The game's opening and ending themes, "Sekai wa Hitotsu no Butai" (All the World's Stage), and "Tsuki Akari no Curtain Call" (Moonlight Curtain Call) were both performed by marina. The lyrics were written by director Soichiro Morizumi, and the themes were composed by Yuzo Koshiro. Koshiro had previously composed the theme of Namco × Capcom, Brave New World, and this time Morizumi asked him to compose a song that was more akin to battle music. Koshiro decided to go with a rock theme, and found that marina's vocals were perfect for the song. marina expressed that while she found the song difficult to sing, she thought it turned out very well.

The game's opening animation was produced by Graphinica and directed by veteran animator Yasutoshi Iwasaki.

==Reception==

Project X Zone 2 received mixed to positive reviews, receiving a score of 73/100 on Metacritic, with critics praising the game's cast of characters and improvements to issues present in the first game, but criticizing the game's easy difficulty and the fact that many assets were reused from the first game. The game received a 32/40 from Famitsu. Hardcore Gamer gave the game a 4/5 saying, "Project X Zone 2 is a funny, charming and amusing title. It sets out to entertain video game fans of all stripes and allows the player to jump from world to world to get a taste of other titles they may have been missing. Just based on the built-in "Crosspedia" encyclopedia database, the stack of games that I really want to try out has grown (Resonance of Fate, in particular). It's not challenging, but it was never meant to be. The gameplay is simply the vehicle to deliver the true focus of this title: dumb fun. Players who don't need everything to bristle with a dark malevolence will find a great time in this one."

Aggregate score
| Aggregator | Score |
|---|---|
| Metacritic | 73/100 |

Review scores
| Publication | Score |
|---|---|
| Destructoid | 8.5/10 |
| Electronic Gaming Monthly | 7/10 |
| Famitsu | 32/40 |
| GameSpot | 5/10 |
| IGN | 6.5/10 |
| Nintendo Life | 8/10 |
| RPGamer | 3.5/5 |
| Hardcore Gamer | 4/5 |

===Sales===
The game sold 37,000 copies in Japan on its first week, selling through 60% of its shipment. The game made the #2 spot in the UK 3DS sales charts.

==Legacy==
In an interview with Nintendo Life, Kensuke Tsukanaka stated that he would like to continue the series, though he admitted it would not be easy to realize each time.
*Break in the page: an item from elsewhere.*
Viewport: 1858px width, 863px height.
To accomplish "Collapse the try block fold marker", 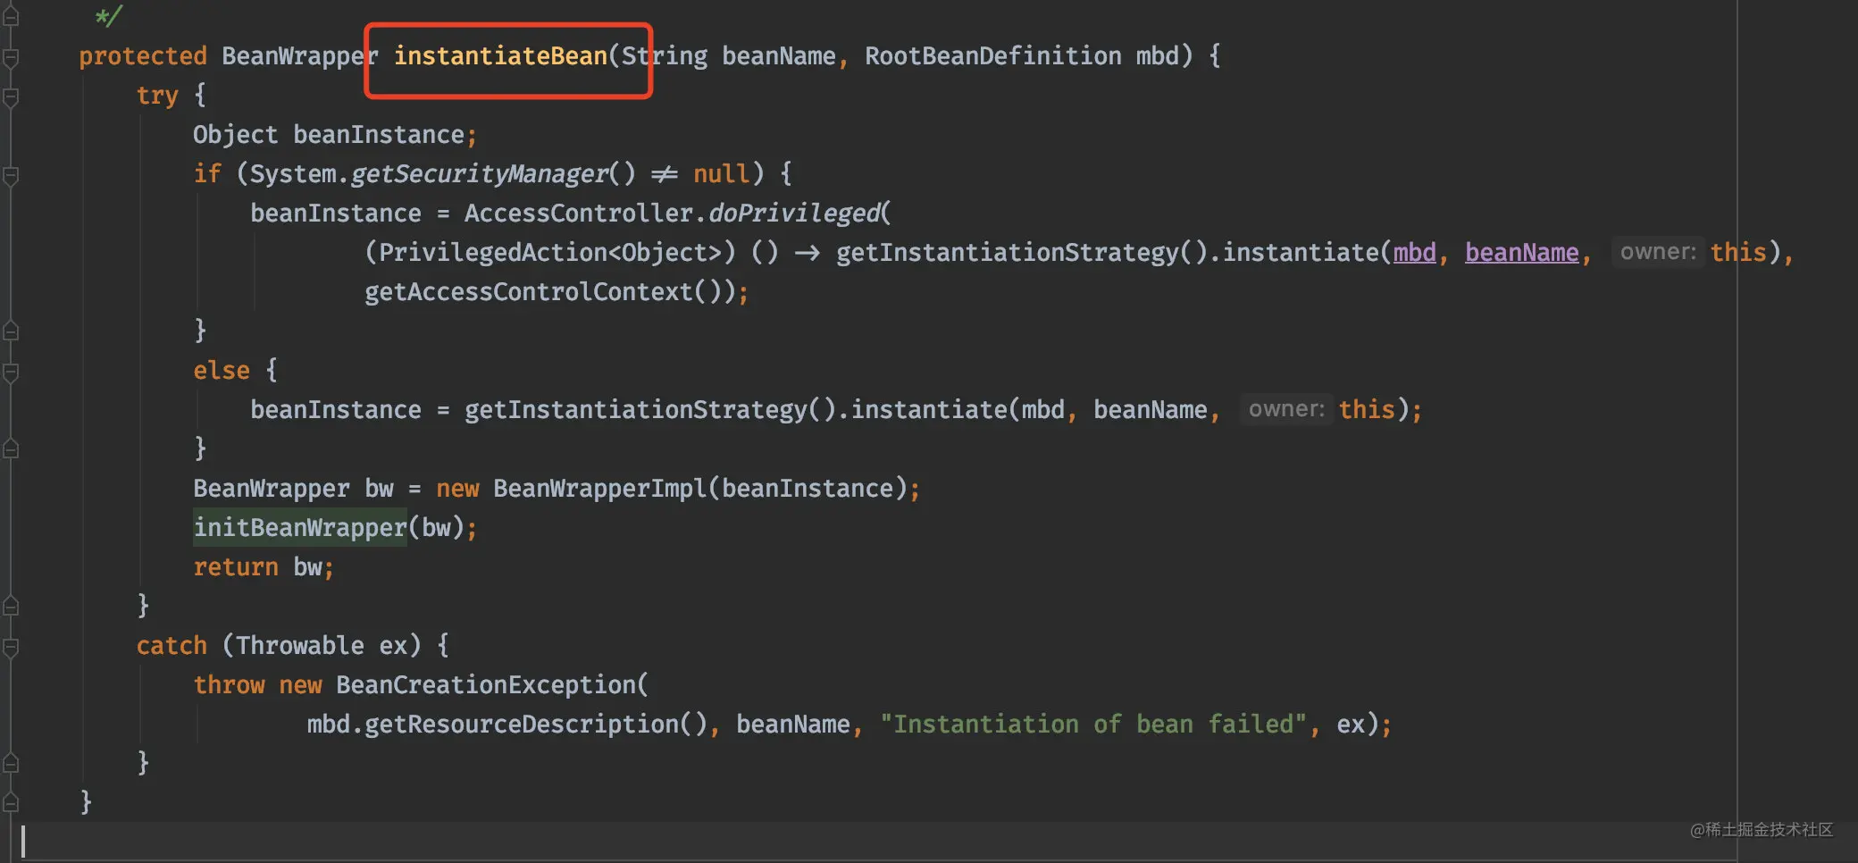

Hideki Kamiya of PlatinumGames has stated he was approached about having Sega character Bayonetta included in this game, to which he refused as he wanted Bayonetta and Dante from Devil May Cry to meet "on his own terms". However, he has stated he has come to regret this decision due to realizing how the fans would have loved the two interacting, and that if there is a Project X Zone 3 he would be all for Bayonetta's inclusion.